能楽師ぬえが能の情報を発信するブログです。開設16周年を迎えさせて頂きました!今後ともよろしくお願い申し上げます~

殺生石/白頭 ~怪物は老体でもやっぱり元気(その5)

2009-04-14 02:40:33 | 能楽
これでいよいよ前シテの登場ですが、前シテは「呼掛け」という能独特の登場の方法で登場します。まあ、独特の方法といっても実際には読んで字の如く、というわけで、遠くからワキを呼び止める、というだけのことなのですが、これが甚だ効果的で、しかも能舞台の独特の構造を活かし切った、素晴らしい発想の登場方法なのですよね。

シテ「なう其石の辺へな立ち寄らせ給ひそ。

「呼掛け」は『殺生石』以外にも、たとえば『羽衣』などにも広く用いられる、一種の登場パターンの一つ。シテはワキが歩み行く前に謡う最後の文句。。

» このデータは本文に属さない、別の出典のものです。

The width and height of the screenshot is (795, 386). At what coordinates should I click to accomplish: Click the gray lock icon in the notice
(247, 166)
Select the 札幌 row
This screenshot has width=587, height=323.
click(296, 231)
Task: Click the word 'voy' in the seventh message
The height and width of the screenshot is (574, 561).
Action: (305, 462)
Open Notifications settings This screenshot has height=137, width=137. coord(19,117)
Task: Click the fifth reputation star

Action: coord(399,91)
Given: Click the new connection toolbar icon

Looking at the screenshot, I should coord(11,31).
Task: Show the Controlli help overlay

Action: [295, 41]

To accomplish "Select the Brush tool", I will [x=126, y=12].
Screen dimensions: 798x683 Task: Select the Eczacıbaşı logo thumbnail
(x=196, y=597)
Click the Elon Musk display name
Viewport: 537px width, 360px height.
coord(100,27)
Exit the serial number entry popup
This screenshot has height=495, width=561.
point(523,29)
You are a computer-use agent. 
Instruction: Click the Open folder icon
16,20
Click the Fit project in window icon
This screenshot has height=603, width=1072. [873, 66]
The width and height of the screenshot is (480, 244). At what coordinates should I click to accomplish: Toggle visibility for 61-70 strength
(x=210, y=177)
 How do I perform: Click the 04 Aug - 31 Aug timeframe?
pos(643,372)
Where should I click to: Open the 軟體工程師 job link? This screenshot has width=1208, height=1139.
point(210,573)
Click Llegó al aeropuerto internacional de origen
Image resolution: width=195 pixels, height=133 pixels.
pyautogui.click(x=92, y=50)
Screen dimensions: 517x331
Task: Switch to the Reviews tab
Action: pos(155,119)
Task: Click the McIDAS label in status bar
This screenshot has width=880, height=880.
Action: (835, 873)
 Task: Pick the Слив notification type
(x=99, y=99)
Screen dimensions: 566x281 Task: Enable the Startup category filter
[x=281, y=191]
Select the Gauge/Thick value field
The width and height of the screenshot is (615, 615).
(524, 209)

『殺生石』では「さらば立ち越え見うずるにて候」のところで幕を静かに挙げさせ、静かに右に向いてワキの歩み行く様子を見て、そして声を掛けます。このとき、見所のお客さまにはシテの姿は見えず、静寂の中からその声だけが響いてくるのです。まずその演出だけで神秘的な雰囲気が漂ってくるのですが、我々シテ方も、このときの第一声をとっても大切に考えています。「のう。。」と遠くから響く声の中に、まずお客さまに「!」と強く印象をを持って頂けるように、そして曲にもよりますが、「これは。。声を掛けてきたのは人間ではないな。。??」と思って頂けるような発声ができるよう心がけてはいるつもりで、実際にはなかなかうまく声を出せませんが、少なくとも目標にして稽古を積んでおります。

シテに呼び止められたワキの型も、これまた印象的です。まず「のう。。」と声が聞こえてきたところで、ふと、足を止められるのです。「?」という感じなのでしょう、ここではおワキの流儀による違いはないようですが、このあと、福王流のおワキは静かに歩みだし、脇座に到着してからシテの方へ振り返ってその姿を見ます。宝生流のおワキの場合もやはり脇座に向かって静かに歩み始めるのですが、あまり早くシテが声を掛けてしまった場合には、宝生流のおワキは脇座に到着するのに拘泥することなく、振り返ってシテの姿を見、それから脇座の方へ後ろ向きに歩まれますね。もちろんその場合は前よりもずっと静かに歩んで脇座に到着します。

こういうところもシテに心得がなければならない点で、おワキはシテに呼び止められても、その後にシテと問答を交わす都合上から、呼び止められたその場でシテに振り向くわけにはいかず、どうしても脇座に到着しなければならないのです。ですから、シテも歩み行くおワキが脇座に到着する数歩前? 。。そうだなあ、厳密には決められていませんが、舞台の中央を通り過ぎたあたりで声を掛けて呼び止めて差し上げるべきで、あまり早く声を掛けてしまうと、呼び止められたおワキは脇座に到着するのに苦労されてしまうのですよね。これ、あまり例はないように思われるかも知れませんが、『羽衣』の「和合之舞」や「彩色之伝」では羽衣に見立てた装束の長絹を橋掛りの一之松に掛けますから、これを拾ったおワキは、無言のまま橋掛りから脇座に向かって歩まれるのです。こういう場合には、あまり早く、たとえばおワキが橋掛りからやっとお舞台に入ったあたりで声を掛けてしまっては、これはおワキも困ることでしょう。。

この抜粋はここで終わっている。